Work to be completed >> Please copy every row below word for word, leaving out the pictures.

━━━ Input rows ━━━

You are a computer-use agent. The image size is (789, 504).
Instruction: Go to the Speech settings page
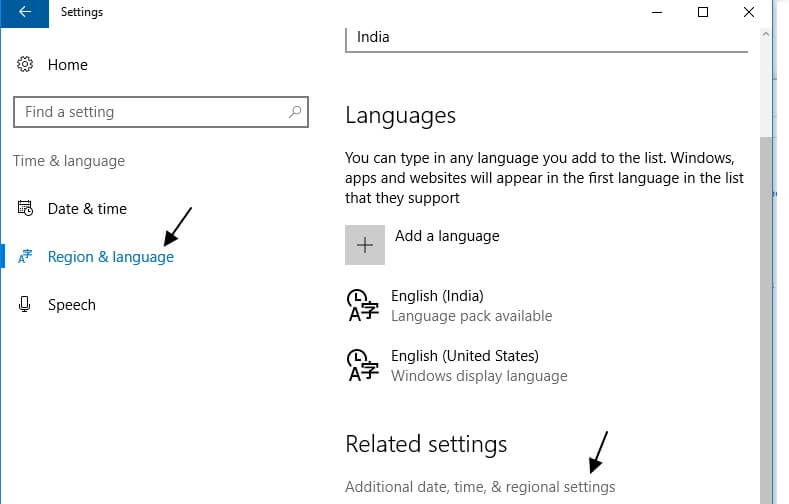tap(71, 305)
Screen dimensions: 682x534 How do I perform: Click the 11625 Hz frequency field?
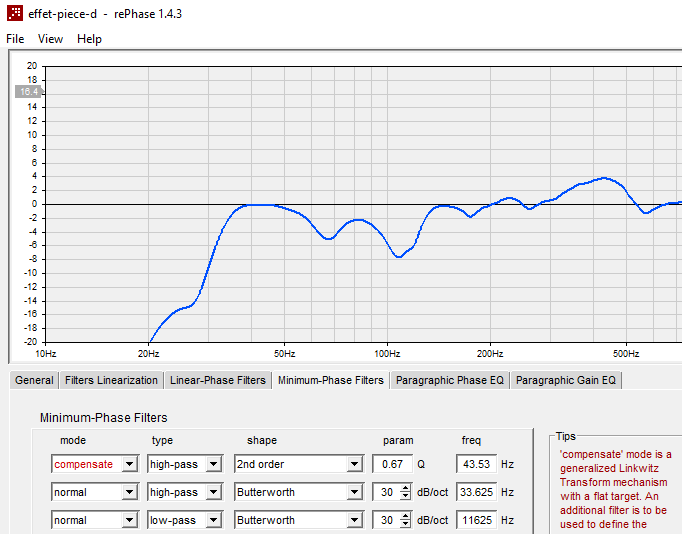[476, 520]
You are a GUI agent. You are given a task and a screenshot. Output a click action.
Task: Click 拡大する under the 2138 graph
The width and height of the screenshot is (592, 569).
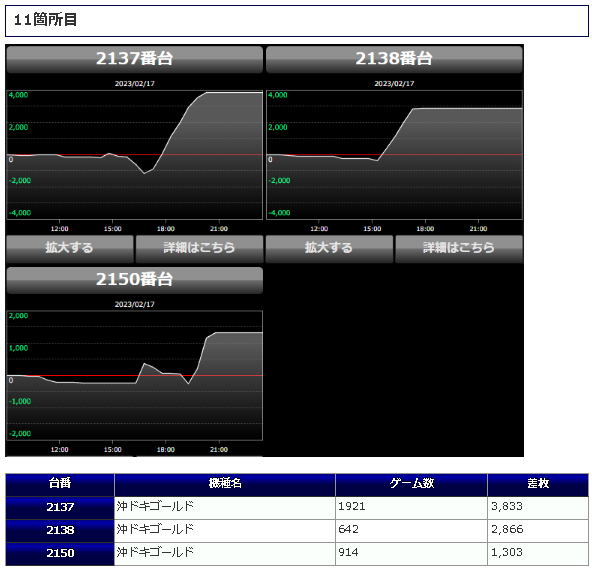coord(329,248)
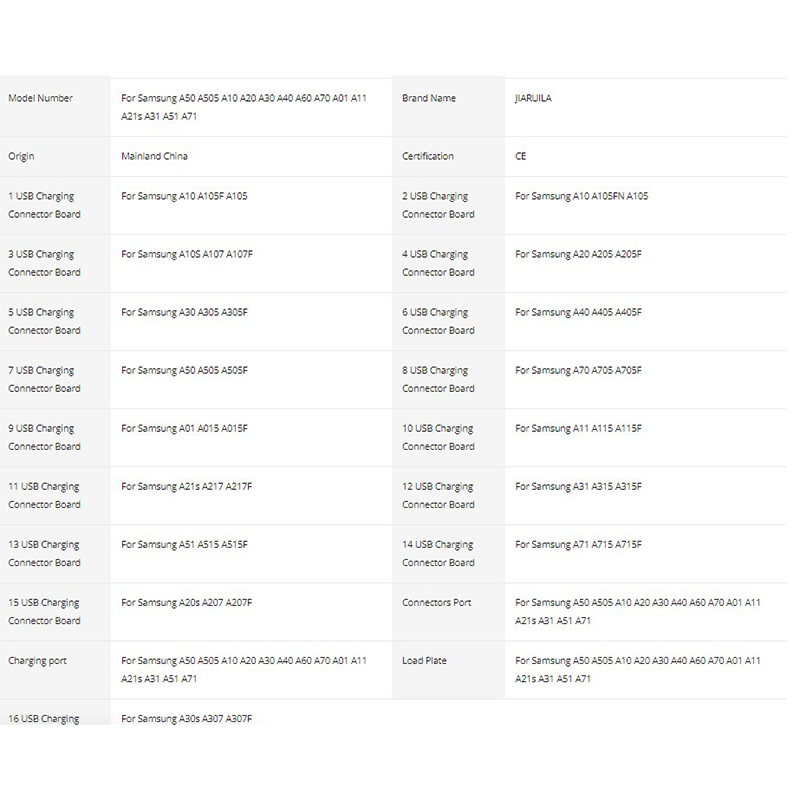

━━━

Task response >>
You are a computer-use agent. The image size is (789, 504).
Instruction: Go to the Speech settings page
tap(71, 305)
Screen dimensions: 682x534 How do I perform: Click the 11625 Hz frequency field?
[476, 520]
You are a GUI agent. You are given a task and a screenshot. Output a click action.
Task: Click 拡大する under the 2138 graph
The width and height of the screenshot is (592, 569).
coord(329,248)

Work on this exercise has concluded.